Top of Data extract

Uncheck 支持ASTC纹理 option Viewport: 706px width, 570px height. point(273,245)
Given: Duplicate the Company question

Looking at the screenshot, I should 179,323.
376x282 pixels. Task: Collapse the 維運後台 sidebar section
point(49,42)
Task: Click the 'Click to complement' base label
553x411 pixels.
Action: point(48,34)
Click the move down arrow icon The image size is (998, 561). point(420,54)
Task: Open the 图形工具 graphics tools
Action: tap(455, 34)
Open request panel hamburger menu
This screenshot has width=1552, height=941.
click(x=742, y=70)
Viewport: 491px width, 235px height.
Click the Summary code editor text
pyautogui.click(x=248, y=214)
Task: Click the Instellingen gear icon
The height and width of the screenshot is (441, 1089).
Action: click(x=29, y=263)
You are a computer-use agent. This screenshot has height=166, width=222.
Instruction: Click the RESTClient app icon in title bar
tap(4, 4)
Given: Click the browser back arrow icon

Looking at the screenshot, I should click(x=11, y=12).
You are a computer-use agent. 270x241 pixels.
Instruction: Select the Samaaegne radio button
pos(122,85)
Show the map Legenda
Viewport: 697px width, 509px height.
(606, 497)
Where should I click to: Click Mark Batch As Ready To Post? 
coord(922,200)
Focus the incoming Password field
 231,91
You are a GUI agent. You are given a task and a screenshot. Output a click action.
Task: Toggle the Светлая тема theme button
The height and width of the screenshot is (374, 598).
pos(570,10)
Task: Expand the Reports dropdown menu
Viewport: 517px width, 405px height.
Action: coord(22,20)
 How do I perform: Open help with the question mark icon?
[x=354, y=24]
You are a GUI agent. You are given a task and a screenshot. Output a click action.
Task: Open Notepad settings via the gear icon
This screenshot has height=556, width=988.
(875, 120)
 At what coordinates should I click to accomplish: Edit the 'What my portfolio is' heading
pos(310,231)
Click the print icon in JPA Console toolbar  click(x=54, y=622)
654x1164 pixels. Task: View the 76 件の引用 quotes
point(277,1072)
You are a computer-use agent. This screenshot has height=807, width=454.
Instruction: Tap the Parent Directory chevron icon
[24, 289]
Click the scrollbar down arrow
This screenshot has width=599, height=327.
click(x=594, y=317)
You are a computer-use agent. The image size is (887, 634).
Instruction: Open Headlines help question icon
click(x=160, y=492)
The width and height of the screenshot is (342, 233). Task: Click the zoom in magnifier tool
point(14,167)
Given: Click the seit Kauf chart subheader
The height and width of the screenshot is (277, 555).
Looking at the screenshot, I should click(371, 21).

Bottom of Data extract

◆ Task goal
Please reproduce the line containing "Focus the incoming Password field" and each line after it to the end of the listing, exactly, with nothing added or left out.

◆ Solution to the problem
Focus the incoming Password field
 231,91
You are a GUI agent. You are given a task and a screenshot. Output a click action.
Task: Toggle the Светлая тема theme button
The height and width of the screenshot is (374, 598).
pos(570,10)
Task: Expand the Reports dropdown menu
Viewport: 517px width, 405px height.
Action: coord(22,20)
 How do I perform: Open help with the question mark icon?
[x=354, y=24]
You are a GUI agent. You are given a task and a screenshot. Output a click action.
Task: Open Notepad settings via the gear icon
This screenshot has height=556, width=988.
(875, 120)
 At what coordinates should I click to accomplish: Edit the 'What my portfolio is' heading
pos(310,231)
Click the print icon in JPA Console toolbar  click(x=54, y=622)
654x1164 pixels. Task: View the 76 件の引用 quotes
point(277,1072)
You are a computer-use agent. This screenshot has height=807, width=454.
Instruction: Tap the Parent Directory chevron icon
[24, 289]
Click the scrollbar down arrow
This screenshot has width=599, height=327.
click(x=594, y=317)
You are a computer-use agent. The image size is (887, 634).
Instruction: Open Headlines help question icon
click(x=160, y=492)
The width and height of the screenshot is (342, 233). Task: Click the zoom in magnifier tool
point(14,167)
Given: Click the seit Kauf chart subheader
The height and width of the screenshot is (277, 555).
Looking at the screenshot, I should click(371, 21).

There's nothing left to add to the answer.